§ **Exercise directions**:
Give again, word for word, each line below starting at the one that contains "959x785 pixels." and ending at the one that contains "You are a computer-use agent. Image resolution: width=1090".

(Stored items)
———
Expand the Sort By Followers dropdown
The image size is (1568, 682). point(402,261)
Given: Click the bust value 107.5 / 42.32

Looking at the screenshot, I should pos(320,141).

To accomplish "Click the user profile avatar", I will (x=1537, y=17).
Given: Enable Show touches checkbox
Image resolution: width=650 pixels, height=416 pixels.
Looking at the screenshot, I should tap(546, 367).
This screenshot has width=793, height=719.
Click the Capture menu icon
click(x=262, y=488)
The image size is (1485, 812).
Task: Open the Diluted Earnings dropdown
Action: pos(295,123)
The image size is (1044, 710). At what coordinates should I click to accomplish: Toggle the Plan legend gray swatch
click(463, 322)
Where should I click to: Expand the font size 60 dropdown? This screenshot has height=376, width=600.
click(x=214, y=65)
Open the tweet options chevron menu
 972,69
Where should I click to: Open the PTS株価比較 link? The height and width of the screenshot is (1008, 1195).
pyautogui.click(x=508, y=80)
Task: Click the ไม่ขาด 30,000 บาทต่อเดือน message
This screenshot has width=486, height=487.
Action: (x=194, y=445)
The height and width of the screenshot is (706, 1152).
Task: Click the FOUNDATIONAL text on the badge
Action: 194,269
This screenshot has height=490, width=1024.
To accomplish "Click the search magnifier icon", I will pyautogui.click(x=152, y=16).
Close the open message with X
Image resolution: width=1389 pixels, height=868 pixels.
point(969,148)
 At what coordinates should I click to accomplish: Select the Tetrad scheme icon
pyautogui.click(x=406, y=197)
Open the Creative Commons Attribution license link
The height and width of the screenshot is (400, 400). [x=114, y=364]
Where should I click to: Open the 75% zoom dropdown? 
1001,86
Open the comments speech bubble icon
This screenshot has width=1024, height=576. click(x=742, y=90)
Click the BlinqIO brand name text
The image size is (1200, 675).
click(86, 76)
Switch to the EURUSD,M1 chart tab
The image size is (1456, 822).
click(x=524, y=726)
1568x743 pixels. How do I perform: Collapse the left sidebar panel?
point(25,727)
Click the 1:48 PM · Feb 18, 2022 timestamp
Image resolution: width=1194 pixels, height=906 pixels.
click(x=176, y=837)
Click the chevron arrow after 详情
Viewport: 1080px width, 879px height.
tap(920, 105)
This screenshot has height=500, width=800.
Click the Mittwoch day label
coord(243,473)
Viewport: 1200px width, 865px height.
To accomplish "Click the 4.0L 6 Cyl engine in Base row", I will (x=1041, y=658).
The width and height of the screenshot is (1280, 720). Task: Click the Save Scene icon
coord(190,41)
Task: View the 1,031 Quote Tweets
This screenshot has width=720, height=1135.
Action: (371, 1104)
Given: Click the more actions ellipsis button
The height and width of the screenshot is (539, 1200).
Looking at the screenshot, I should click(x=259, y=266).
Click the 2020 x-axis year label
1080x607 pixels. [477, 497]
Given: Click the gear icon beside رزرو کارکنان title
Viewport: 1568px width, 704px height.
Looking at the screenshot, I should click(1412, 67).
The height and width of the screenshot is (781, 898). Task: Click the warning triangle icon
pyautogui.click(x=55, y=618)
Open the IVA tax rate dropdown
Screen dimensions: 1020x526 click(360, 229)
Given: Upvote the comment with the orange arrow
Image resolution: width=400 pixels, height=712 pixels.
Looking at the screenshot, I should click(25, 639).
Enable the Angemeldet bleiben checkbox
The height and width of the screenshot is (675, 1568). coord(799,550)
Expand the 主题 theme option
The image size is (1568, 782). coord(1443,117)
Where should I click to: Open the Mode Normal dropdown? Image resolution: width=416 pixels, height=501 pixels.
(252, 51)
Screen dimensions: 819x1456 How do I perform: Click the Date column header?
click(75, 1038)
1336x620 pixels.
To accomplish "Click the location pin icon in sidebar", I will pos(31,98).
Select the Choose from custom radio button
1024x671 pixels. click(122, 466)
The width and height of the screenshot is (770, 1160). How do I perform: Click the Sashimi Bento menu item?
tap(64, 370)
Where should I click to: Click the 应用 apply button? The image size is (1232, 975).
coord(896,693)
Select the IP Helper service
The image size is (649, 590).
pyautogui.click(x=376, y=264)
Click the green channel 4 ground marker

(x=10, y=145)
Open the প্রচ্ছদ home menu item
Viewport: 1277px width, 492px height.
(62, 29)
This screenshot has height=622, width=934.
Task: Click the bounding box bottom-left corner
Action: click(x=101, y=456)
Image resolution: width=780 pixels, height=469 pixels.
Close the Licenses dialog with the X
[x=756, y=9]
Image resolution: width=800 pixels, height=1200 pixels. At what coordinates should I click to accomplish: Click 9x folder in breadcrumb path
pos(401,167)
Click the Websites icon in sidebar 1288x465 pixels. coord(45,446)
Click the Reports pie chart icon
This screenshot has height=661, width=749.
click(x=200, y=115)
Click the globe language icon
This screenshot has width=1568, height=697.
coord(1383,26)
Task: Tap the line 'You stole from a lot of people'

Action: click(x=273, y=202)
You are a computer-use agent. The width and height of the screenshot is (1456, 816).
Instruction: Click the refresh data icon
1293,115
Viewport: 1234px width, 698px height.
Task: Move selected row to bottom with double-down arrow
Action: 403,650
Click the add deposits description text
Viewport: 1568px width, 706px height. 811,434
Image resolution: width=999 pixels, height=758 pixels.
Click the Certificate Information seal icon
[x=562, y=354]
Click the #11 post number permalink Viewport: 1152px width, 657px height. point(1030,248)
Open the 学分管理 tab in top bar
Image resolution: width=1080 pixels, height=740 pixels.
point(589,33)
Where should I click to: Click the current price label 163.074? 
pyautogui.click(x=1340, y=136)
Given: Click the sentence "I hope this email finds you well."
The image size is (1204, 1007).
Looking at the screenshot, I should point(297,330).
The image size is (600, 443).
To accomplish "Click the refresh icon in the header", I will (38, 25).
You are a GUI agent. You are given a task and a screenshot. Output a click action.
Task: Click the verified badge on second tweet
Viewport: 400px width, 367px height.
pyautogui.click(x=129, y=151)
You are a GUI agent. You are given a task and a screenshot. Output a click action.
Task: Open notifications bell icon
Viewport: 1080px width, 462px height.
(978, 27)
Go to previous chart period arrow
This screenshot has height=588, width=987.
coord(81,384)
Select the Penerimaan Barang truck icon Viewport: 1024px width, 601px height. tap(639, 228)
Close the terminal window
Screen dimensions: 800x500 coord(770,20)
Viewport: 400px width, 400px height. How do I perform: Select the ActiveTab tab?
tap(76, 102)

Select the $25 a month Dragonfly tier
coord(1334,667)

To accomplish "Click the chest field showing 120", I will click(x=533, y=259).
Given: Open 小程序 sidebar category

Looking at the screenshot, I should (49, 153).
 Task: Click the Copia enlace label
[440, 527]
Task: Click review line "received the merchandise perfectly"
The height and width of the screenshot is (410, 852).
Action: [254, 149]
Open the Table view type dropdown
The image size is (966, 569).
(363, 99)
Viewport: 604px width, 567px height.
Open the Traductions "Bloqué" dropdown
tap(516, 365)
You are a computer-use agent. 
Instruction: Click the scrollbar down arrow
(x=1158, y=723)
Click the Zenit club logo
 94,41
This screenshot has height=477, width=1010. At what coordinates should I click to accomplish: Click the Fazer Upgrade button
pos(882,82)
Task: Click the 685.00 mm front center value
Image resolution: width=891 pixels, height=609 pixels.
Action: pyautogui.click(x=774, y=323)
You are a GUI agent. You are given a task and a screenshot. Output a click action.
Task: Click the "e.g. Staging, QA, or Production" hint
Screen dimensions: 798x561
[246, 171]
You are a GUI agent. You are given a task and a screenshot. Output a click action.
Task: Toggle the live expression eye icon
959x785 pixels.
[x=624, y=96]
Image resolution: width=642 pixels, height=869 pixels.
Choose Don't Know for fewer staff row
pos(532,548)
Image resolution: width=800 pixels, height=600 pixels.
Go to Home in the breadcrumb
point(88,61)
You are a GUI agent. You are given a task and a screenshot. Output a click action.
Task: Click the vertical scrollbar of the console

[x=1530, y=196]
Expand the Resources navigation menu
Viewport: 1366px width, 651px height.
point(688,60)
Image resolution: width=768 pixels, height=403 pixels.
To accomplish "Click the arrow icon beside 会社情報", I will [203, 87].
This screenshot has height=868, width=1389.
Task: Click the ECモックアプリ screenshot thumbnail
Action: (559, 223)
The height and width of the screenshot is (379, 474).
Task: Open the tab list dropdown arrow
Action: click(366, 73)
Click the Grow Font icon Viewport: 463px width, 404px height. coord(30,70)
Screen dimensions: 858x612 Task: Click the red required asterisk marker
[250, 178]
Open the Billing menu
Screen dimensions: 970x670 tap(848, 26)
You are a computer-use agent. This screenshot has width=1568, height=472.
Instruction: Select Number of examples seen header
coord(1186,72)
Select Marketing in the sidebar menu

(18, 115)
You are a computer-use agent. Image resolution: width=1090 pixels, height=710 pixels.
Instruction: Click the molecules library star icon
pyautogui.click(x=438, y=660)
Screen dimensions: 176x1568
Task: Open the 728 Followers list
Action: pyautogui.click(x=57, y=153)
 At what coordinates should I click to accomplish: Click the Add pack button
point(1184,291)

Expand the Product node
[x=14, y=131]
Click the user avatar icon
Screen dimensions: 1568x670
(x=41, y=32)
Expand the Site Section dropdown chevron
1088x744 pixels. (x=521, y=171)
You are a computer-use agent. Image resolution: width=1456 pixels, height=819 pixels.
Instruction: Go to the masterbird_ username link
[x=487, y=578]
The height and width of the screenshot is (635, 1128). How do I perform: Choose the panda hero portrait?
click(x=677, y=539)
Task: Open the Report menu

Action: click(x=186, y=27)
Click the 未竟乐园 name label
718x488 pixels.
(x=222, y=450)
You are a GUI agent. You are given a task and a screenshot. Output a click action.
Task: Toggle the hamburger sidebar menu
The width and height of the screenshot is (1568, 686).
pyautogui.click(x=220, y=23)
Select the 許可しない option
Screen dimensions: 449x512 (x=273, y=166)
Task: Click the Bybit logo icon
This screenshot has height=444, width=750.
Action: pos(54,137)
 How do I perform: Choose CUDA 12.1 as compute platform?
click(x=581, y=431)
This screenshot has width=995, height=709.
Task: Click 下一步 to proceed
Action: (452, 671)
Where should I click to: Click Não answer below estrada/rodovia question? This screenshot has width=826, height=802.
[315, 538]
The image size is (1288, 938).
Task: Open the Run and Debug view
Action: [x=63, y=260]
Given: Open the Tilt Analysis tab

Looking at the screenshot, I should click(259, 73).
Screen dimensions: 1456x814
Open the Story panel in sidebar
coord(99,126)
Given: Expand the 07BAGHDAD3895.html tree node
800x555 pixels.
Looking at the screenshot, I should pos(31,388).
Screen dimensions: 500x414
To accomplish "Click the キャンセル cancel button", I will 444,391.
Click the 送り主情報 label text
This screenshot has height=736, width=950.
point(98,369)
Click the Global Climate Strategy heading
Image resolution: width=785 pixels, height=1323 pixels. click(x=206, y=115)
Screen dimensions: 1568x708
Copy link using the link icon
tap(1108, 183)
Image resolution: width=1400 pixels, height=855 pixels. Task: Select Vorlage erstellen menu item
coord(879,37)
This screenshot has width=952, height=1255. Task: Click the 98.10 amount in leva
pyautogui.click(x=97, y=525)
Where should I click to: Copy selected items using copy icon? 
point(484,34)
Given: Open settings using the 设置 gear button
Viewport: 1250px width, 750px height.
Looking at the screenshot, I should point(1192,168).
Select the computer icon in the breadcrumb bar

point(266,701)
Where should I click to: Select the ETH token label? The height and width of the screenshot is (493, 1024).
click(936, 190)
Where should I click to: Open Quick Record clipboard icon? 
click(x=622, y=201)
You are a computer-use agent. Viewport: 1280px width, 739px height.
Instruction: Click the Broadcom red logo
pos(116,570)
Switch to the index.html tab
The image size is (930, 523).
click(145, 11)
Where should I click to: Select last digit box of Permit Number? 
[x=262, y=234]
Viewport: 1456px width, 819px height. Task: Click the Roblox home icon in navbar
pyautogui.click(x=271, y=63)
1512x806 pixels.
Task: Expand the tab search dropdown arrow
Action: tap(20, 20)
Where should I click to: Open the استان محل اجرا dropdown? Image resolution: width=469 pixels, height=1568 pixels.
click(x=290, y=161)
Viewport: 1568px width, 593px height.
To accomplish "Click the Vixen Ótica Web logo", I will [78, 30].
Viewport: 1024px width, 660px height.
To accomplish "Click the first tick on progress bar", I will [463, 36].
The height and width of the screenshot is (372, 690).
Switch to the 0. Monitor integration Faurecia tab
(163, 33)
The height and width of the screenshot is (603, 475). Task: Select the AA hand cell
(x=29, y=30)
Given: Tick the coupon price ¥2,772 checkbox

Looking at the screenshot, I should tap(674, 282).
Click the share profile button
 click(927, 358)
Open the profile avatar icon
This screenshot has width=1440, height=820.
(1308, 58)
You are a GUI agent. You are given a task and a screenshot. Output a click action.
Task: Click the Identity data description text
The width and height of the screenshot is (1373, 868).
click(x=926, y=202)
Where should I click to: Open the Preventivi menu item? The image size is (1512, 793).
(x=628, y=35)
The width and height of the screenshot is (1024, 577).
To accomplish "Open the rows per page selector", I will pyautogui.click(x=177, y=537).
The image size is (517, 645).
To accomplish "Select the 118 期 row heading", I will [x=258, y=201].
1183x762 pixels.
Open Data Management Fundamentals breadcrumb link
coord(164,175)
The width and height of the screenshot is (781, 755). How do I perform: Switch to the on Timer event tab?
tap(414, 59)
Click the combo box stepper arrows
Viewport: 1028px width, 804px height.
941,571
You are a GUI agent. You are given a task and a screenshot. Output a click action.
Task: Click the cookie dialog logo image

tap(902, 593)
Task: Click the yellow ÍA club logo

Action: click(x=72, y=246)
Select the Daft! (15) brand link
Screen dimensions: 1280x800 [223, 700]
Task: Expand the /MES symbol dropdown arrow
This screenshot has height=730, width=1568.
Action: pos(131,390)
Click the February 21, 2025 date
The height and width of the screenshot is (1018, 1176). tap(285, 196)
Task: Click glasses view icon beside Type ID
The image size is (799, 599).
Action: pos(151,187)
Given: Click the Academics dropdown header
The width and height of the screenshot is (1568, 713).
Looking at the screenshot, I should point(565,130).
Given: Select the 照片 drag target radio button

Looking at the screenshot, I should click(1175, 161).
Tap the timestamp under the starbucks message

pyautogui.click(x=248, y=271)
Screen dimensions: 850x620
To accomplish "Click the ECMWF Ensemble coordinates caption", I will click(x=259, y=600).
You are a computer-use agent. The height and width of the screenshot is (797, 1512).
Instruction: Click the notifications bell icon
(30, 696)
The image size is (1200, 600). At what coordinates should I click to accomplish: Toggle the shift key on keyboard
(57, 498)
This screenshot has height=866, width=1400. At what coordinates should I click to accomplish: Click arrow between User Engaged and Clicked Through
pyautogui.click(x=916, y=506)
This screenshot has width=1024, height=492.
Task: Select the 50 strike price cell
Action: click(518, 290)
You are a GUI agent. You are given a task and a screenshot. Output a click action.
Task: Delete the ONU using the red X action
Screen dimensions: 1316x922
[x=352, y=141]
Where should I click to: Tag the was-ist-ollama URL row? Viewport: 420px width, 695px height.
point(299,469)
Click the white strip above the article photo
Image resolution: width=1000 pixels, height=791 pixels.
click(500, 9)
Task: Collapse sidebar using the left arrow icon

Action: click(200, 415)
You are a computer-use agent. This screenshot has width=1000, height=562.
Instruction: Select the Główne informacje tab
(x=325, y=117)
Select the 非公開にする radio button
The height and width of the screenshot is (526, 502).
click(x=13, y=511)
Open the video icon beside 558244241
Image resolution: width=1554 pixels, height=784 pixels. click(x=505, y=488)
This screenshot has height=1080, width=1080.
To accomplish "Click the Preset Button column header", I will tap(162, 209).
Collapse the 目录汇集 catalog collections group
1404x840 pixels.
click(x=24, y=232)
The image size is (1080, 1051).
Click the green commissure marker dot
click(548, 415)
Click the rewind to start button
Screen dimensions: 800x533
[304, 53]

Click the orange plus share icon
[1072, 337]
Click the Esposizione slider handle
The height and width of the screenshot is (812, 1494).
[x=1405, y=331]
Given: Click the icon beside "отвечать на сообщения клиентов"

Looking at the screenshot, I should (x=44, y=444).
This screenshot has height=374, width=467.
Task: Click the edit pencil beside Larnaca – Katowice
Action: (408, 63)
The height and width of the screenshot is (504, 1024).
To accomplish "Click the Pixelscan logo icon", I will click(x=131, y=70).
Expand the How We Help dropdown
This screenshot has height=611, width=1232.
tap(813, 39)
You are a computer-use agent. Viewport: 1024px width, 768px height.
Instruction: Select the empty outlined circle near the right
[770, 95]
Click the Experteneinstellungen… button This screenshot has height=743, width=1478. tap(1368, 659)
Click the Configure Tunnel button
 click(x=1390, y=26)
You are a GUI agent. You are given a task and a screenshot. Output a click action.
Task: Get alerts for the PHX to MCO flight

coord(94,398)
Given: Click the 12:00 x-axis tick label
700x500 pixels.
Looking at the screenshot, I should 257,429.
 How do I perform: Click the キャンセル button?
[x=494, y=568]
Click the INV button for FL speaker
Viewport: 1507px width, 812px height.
———
§ **Result for this task**:
959x785 pixels.
[x=624, y=96]
Image resolution: width=642 pixels, height=869 pixels.
Choose Don't Know for fewer staff row
pos(532,548)
Image resolution: width=800 pixels, height=600 pixels.
Go to Home in the breadcrumb
point(88,61)
You are a GUI agent. You are given a task and a screenshot. Output a click action.
Task: Click the vertical scrollbar of the console

[x=1530, y=196]
Expand the Resources navigation menu
Viewport: 1366px width, 651px height.
point(688,60)
Image resolution: width=768 pixels, height=403 pixels.
To accomplish "Click the arrow icon beside 会社情報", I will [203, 87].
This screenshot has height=868, width=1389.
Task: Click the ECモックアプリ screenshot thumbnail
Action: (559, 223)
The height and width of the screenshot is (379, 474).
Task: Open the tab list dropdown arrow
Action: click(366, 73)
Click the Grow Font icon Viewport: 463px width, 404px height. coord(30,70)
Screen dimensions: 858x612 Task: Click the red required asterisk marker
[250, 178]
Open the Billing menu
Screen dimensions: 970x670 tap(848, 26)
You are a computer-use agent. This screenshot has width=1568, height=472.
Instruction: Select Number of examples seen header
coord(1186,72)
Select Marketing in the sidebar menu

(18, 115)
You are a computer-use agent. Image resolution: width=1090 pixels, height=710 pixels.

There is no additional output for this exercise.